Desde esta perspectiva, la consideración marxista del arte abarca al menos dos grandes ciclos de problemas. El primero se refiere a la existencia y desarrollo del arte —el origen y la evolución de la literatura, sus presupuestos históricos y sociales—, es decir, la llamada retórica genética de la crítica marxista más temprana. El segundo ciclo concierne a la esencia y la eficacia estética de la obra artística, es decir, a cuestiones estéticas stricto sensu.
El primer ciclo se vincula con las tesis generales del materialismo histórico, como la determinación social del pensamiento. El segundo aplica el materialismo dialéctico y se enlaza con sus principios fundamentales, por ejemplo, la oposición entre lo abstracto y lo concreto. Respecto a los presupuestos históricos y sociales del surgimiento y la evolución de la literatura, Lukács destaca dos principios: el carácter rector de la base económica en el desarrollo social —que niega la autonomía del pensamiento, sin reducir la relación base-superestructura a un simple mecanismo causal unilateral— y el principio del desarrollo no uniforme, que impide suponer un paralelismo necesario entre progreso ideológico y desarrollo económico.
En cuanto a la esencia y eficacia estética, la problemática de la forma artística se organiza alrededor de dos principios del materialismo dialéctico que lo distinguen tanto del idealismo como del materialismo mecanicista. En primer lugar, rechaza cualquier forma de idealismo al afirmar que toda conscienciación del mundo externo es el reflejo de una realidad independiente de la conciencia en las ideas, representaciones o sensaciones humanas. Así, la creación artística se inscribe en la teoría general del conocimiento del materialismo dialéctico: la teoría del reflejo expresa la esencia misma del arte.

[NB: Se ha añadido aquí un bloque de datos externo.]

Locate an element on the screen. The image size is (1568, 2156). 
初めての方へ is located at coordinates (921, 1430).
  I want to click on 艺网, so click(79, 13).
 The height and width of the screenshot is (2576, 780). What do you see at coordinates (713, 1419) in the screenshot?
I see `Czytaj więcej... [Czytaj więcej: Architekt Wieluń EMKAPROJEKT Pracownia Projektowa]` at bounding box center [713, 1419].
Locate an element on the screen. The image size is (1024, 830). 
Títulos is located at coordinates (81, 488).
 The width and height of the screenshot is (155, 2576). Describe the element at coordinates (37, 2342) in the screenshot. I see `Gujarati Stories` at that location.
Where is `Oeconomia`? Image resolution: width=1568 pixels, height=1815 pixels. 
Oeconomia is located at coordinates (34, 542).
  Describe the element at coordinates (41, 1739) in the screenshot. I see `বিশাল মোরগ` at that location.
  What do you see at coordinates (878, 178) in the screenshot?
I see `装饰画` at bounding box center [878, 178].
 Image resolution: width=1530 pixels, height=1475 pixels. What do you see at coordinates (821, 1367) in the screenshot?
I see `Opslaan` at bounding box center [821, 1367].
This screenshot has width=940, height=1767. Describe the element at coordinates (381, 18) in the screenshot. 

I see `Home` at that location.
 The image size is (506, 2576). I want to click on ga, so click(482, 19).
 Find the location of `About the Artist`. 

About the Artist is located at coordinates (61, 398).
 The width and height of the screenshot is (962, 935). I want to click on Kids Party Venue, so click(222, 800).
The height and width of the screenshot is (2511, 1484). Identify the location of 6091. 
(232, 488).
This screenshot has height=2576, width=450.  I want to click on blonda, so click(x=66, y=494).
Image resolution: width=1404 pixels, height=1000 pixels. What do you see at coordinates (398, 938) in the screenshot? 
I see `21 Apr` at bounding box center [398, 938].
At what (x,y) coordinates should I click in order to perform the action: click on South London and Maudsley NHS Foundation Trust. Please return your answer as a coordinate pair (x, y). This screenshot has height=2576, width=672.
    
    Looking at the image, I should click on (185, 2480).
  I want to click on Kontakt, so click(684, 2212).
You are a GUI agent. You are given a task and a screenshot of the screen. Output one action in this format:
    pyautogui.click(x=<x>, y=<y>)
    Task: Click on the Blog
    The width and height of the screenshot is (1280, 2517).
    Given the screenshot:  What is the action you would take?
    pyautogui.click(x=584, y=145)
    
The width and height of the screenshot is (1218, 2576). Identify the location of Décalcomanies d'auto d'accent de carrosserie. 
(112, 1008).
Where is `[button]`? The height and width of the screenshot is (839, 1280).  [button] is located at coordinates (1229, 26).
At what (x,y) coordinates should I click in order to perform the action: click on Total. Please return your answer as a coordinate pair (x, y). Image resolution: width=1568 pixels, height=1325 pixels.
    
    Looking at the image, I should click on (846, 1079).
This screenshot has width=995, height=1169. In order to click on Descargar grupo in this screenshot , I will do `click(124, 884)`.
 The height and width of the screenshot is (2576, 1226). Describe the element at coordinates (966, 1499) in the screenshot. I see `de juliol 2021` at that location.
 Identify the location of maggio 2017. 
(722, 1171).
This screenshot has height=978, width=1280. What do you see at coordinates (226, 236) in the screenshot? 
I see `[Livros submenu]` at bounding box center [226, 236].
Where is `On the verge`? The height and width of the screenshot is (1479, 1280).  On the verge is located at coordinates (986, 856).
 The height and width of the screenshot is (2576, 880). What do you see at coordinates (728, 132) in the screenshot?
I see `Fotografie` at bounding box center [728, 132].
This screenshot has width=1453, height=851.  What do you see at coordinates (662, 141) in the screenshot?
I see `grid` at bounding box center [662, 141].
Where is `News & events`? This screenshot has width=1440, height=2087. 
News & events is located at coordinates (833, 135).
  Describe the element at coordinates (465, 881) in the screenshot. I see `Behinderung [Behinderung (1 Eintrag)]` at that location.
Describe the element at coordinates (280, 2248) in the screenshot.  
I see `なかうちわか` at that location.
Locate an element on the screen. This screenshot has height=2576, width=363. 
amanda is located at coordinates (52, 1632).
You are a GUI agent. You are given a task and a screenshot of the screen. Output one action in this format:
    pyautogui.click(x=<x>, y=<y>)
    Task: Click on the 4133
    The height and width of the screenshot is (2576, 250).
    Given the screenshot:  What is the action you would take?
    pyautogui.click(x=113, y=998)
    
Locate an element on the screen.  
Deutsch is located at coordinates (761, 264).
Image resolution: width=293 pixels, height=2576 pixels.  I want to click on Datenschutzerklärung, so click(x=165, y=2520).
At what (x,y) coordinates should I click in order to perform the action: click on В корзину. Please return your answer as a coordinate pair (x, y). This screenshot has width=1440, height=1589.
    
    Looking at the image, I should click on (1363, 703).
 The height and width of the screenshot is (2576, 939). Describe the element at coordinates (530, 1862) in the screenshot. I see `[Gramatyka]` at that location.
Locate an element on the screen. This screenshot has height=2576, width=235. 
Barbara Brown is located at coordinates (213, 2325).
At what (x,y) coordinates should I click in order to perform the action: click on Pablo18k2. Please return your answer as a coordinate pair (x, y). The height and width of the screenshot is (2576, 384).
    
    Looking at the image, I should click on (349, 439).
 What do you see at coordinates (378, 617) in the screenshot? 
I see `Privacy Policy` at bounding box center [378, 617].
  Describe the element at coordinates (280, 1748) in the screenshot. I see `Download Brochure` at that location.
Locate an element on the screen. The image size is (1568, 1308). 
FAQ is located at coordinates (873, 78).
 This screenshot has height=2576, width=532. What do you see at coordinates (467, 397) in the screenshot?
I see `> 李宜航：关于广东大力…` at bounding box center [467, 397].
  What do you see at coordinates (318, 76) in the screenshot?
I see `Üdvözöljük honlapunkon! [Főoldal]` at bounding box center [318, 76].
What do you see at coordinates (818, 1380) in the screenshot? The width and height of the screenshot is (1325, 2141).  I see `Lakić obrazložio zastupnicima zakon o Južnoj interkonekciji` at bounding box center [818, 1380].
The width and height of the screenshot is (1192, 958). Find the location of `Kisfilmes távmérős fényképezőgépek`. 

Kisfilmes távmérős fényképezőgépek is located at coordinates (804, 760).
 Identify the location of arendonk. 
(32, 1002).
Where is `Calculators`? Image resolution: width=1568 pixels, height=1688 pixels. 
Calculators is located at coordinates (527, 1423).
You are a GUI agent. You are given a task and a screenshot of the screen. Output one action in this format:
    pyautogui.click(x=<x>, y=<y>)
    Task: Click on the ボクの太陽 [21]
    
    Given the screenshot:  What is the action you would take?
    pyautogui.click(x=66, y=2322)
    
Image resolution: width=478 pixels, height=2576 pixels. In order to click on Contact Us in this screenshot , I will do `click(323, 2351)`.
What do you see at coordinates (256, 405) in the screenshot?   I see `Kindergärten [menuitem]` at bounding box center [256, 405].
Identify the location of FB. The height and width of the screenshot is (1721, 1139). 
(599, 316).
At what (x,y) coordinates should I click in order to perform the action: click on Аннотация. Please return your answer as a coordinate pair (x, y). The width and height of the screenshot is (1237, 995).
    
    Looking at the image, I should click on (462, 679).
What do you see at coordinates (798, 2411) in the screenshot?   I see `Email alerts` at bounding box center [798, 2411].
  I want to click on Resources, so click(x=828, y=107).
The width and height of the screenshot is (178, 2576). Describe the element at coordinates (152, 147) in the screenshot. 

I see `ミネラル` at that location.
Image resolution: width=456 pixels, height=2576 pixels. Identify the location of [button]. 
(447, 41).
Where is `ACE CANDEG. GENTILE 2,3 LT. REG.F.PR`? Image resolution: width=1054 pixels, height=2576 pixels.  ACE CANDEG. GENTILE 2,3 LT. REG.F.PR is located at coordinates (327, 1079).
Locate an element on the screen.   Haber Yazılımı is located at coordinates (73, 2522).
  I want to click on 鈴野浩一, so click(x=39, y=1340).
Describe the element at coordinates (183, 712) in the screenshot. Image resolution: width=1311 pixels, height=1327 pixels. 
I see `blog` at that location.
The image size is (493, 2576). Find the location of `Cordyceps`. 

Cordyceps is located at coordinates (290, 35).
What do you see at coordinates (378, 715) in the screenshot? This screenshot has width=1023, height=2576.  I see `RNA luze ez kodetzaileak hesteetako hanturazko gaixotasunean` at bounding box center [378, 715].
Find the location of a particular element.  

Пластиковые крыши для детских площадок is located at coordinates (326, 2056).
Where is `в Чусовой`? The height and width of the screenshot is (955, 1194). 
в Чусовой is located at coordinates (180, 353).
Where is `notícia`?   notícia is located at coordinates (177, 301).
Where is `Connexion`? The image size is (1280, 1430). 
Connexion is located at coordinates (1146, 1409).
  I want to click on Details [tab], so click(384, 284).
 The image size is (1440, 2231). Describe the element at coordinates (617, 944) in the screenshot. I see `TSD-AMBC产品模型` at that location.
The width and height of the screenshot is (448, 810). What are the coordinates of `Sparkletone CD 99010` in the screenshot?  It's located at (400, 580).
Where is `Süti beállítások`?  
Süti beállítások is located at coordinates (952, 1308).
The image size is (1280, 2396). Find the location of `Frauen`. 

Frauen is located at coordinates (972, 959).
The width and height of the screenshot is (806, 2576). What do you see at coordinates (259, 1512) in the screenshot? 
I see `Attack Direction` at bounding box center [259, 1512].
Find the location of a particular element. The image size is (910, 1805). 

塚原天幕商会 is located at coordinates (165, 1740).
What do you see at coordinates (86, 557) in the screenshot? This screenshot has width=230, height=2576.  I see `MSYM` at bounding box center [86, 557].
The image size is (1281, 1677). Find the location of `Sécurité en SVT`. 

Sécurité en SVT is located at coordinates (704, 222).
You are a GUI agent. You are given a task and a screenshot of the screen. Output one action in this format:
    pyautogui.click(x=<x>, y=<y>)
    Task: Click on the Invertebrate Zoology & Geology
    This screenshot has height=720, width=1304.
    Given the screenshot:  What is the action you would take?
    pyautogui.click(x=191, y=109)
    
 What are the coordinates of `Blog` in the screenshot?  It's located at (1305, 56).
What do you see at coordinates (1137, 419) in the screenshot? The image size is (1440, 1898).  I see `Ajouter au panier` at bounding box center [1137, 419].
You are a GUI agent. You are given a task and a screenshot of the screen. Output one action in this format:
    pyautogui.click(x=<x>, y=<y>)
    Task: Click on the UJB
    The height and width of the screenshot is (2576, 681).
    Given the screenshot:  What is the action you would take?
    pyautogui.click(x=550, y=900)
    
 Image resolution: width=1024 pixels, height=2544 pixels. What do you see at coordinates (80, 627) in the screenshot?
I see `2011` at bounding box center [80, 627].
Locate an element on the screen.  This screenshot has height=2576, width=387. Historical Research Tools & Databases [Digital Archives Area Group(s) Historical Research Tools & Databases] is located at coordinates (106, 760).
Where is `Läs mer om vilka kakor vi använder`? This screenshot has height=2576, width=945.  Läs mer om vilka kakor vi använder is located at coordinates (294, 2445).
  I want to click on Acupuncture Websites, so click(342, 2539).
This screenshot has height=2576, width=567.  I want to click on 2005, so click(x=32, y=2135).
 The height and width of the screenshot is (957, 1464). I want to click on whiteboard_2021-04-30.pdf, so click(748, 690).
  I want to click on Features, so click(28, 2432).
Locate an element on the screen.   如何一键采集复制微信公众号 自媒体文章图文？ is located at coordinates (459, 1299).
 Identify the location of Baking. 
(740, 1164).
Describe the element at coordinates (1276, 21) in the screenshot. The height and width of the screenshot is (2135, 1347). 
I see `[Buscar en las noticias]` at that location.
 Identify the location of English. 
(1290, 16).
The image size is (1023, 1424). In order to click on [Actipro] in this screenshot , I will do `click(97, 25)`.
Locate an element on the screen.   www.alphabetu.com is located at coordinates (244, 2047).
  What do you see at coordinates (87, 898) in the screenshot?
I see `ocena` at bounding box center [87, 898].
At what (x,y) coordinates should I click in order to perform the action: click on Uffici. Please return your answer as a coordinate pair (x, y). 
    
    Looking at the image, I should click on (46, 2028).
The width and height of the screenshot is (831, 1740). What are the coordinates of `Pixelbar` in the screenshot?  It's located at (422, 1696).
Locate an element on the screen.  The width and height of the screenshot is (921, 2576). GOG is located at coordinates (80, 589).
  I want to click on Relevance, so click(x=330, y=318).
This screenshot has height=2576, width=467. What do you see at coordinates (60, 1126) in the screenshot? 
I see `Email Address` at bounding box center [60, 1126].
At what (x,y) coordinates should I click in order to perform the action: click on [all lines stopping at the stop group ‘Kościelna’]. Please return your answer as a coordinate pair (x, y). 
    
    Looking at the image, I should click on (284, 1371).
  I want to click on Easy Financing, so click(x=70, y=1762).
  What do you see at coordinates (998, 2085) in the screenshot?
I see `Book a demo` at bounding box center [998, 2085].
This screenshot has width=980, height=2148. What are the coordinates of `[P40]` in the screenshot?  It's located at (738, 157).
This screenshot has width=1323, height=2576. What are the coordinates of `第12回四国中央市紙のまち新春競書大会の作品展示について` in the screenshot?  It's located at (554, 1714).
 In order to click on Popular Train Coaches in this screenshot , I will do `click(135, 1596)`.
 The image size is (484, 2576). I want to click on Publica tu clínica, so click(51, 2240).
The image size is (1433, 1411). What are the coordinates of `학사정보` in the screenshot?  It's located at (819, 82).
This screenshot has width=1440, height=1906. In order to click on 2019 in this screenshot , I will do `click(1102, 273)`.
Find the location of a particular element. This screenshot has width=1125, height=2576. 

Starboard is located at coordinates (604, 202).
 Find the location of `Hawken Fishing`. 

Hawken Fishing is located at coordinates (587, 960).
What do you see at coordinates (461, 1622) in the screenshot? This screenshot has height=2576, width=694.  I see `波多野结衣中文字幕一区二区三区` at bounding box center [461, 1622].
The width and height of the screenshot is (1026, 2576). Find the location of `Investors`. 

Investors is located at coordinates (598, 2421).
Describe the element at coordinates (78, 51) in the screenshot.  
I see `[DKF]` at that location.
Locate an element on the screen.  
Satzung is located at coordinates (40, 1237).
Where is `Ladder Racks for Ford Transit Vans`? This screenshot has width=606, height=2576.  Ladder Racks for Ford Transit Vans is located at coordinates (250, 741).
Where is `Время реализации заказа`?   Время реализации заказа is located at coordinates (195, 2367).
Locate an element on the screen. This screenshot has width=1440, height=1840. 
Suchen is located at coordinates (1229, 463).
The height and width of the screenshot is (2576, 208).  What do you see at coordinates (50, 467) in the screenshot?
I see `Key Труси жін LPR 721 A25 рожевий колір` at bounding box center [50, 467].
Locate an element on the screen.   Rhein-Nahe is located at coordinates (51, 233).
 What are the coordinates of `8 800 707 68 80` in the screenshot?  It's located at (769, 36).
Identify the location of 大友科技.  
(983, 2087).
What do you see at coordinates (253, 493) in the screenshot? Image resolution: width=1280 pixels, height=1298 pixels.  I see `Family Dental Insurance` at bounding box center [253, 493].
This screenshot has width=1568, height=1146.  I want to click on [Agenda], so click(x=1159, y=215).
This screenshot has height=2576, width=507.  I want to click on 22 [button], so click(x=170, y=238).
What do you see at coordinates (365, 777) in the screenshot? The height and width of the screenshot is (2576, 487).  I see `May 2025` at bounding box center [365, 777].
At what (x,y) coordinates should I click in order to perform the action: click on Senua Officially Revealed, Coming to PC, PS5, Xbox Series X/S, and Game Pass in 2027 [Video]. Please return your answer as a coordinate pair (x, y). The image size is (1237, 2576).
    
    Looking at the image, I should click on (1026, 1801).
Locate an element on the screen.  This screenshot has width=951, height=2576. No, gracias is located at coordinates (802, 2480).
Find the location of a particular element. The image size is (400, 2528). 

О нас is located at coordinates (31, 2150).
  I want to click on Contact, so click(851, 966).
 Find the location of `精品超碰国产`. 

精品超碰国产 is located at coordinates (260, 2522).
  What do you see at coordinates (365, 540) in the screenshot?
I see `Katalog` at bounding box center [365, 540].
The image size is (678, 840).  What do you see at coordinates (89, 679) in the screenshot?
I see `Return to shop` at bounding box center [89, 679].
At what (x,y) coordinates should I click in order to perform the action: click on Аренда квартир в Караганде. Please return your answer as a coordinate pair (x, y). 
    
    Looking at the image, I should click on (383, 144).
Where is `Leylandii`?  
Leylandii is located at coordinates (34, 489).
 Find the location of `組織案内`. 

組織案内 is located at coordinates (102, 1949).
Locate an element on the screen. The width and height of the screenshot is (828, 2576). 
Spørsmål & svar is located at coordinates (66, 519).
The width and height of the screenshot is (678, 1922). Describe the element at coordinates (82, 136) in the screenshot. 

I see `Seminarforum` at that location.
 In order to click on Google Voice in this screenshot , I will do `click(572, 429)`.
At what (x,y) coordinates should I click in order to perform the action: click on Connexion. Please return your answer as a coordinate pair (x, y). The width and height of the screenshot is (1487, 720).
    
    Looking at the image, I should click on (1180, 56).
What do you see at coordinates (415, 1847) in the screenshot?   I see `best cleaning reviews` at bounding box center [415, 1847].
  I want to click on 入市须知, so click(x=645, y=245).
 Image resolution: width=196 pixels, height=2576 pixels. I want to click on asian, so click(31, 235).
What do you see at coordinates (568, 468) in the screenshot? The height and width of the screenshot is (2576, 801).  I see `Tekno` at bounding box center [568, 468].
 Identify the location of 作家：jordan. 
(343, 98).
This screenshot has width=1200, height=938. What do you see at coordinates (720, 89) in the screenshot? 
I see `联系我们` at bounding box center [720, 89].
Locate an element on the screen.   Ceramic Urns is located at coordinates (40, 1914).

En segundo término, el materialismo dialéctico se distancia del materialismo mecanicista al concebir el reflejo de manera dialéctica: la creación artística obedece a legalidades propias, distintas de las de la ciencia, el derecho o la filosofía. Por ello, el arte constituye una parte peculiar y característica de la teoría general del conocimiento del materialismo dialéctico. Lo decisivo es la influencia de una materia prima social dada, no solo en el contenido, sino también en la forma de las obras.
A partir de estos principios, Lukács concluye que, aunque la creación artística es un reflejo del mundo externo en la conciencia humana, ese reflejo posee peculiaridades irreductibles que deben ser consideradas. Su perspectiva parte del supuesto de que el análisis del ser precede al análisis del conocer: la cuestión de cómo se conoce la realidad depende de una definición previa de qué es la realidad. “¿Qué es aquella realidad, cuya fiel imagen debe ser la configuración literaria?” —pregunta—. Y responde negativamente: “no sólo consiste en la superficie inmediatamente sentida del mundo exterior, no sólo en las apariencias casuales y momentáneamente eventuales”. En suma, el conocimiento de la realidad —su modo y posibilidad— exige una concepción previa de lo que es lo real.
El materialismo, además, rechaza la identidad entre ser y pensar —propia del idealismo— y afirma, en cambio, su unidad o correspondencia, siempre sobre la base de la primacía del ser. De aquí surge una cuestión crucial para la crítica dialéctica: ¿cómo sostener la primacía del ser sin caer en el objetivismo del materialismo mecanicista?
Los dos ciclos señalados por Lukács expresan, en suma, uno de los dilemas centrales de toda estética materialista: asumir simultáneamente el valor histórico (relativo) y el valor absoluto del arte. Se trata de construir una estética a la vez historicista y sistemática: que no derive en un relativismo irracionalista y subjetivo, ni en un racionalismo formal que abstraiga la historia. La dificultad consiste, precisamente, en concebir una teoría que reconozca la interrelación ontológica de estos polos, considerando que, si bien la creación artística es reflejo del mundo externo, dicho reflejo presenta rasgos específicos e irreductibles.
Miguel Alejandro Pérez es maestro en Historia por la UNAM.